On Wed, Jun 03, 2015 at 07:05:15AM +0200, Thierry Goubier wrote:
> Hi Dave,
>
> Le 03/06/2015 03:15, David T. Lewis a ?crit :
> >Hi Thierry and Jose,
> >
> >I am reading this thread with interest and will help if I can.
> >
> >I do have one idea that we have not tried before. I have a theory that
> >this may
> >be an intermittent problem caused by SIGCHLD signals (from the external OS
> >process
> >when it exits) being missed by the UnixOSProcessAccessor>>grimReaperProcess
> >that handles them.
> >
> >If this is happening, then I may be able to change grimReaperProcess to
> >work around the problem.
> >
> >When you see the OS deadlock condition, are you able tell if your Pharo VM
> >process has subprocesses in the zombie state (indicating that
> >grimReaperProcess
> >did not clean them up)? The unix command "ps -axf | less" will let you look
> >at the process tree and that may give us a clue if this is happening.
>
> I found it very easy to reproduce and I do have a zombie children
> process to the pharo process.
Jose confirms this also (thanks).
Can you try filing in the attached UnixOSProcessAccessor>>grimReaperProcess
and see if it helps? I do not know if it will make a difference, but the
idea is to put a timeout on the semaphore that is waiting for signals from
SIGCHLD. I am hoping that if these signals are sometimes being missed, then
the timeout will allow the process to recover from the problem.
>
> Interesting enough, the lock-up happens in a very specific place, a call
> to git branch, which is a very short command returning just a few
> characters (where all other commands have longuer outputs). Reducing the
> frequency of the calls to git branch by a bit of caching reduces the
> chances of a lock-up.
>
This is a good clue, and it may indicate a different kind of problem (so
maybe I am looking in the wrong place). Ben's suggestion of adding a delay
to the external process sounds like a good idea to help troubleshoot it.
Dave
'From Squeak4.5 of 30 May 2015 [latest update: #15039] on 2 June 2015 at
9:35:21 pm'!
!UnixOSProcessAccessor methodsFor: 'initialize - release' stamp: 'dtl 6/2/2015
20:54'!
grimReaperProcess
"This is a process which waits for the death of a child OSProcess, and
informs any dependents of the change. Use SIGCHLD events if possible,
otherwise a Delay to poll for exiting child processes."
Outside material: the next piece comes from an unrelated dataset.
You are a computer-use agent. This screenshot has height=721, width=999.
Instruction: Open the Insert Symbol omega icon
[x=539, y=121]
| eventWaiter processSynchronizationDelay |
^ self canAccessSystem
ifTrue:
[eventWaiter := (self canAccessSystem and: [self
canForwardExternalSignals])
ifTrue: [self sigChldSemaphore "semaphore
signaled by SIGCHLD" ]
ifFalse: [Delay forMilliseconds: 200 "simple
polling loop" ].
processSynchronizationDelay := Delay forMilliseconds:
20.
grimReaper ifNil:
[grimReaper :=
[[(eventWaiter respondsTo:
#waitTimeoutMSecs: )
ifTrue: [eventWaiter
waitTimeoutMSecs: 1000 "semaphore with timeout"]
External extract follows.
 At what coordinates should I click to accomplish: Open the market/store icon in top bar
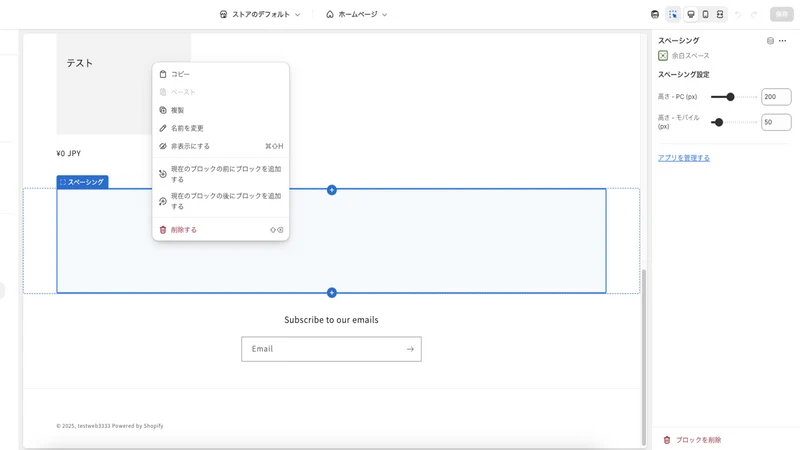pos(655,14)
ifFalse: [eventWaiter wait].
processSynchronizationDelay wait.
"Avoids lost signals in heavy process switching"
self changed: #childProcessStatus]
repeat] newProcess.
grimReaper resume.
"name selected to look reasonable in
the process browser"
grimReaper name: ((ReadStream on:
grimReaper hash asString) next: 5)
, ': the child
OSProcess watcher']]
ifFalse:
[nil]
! !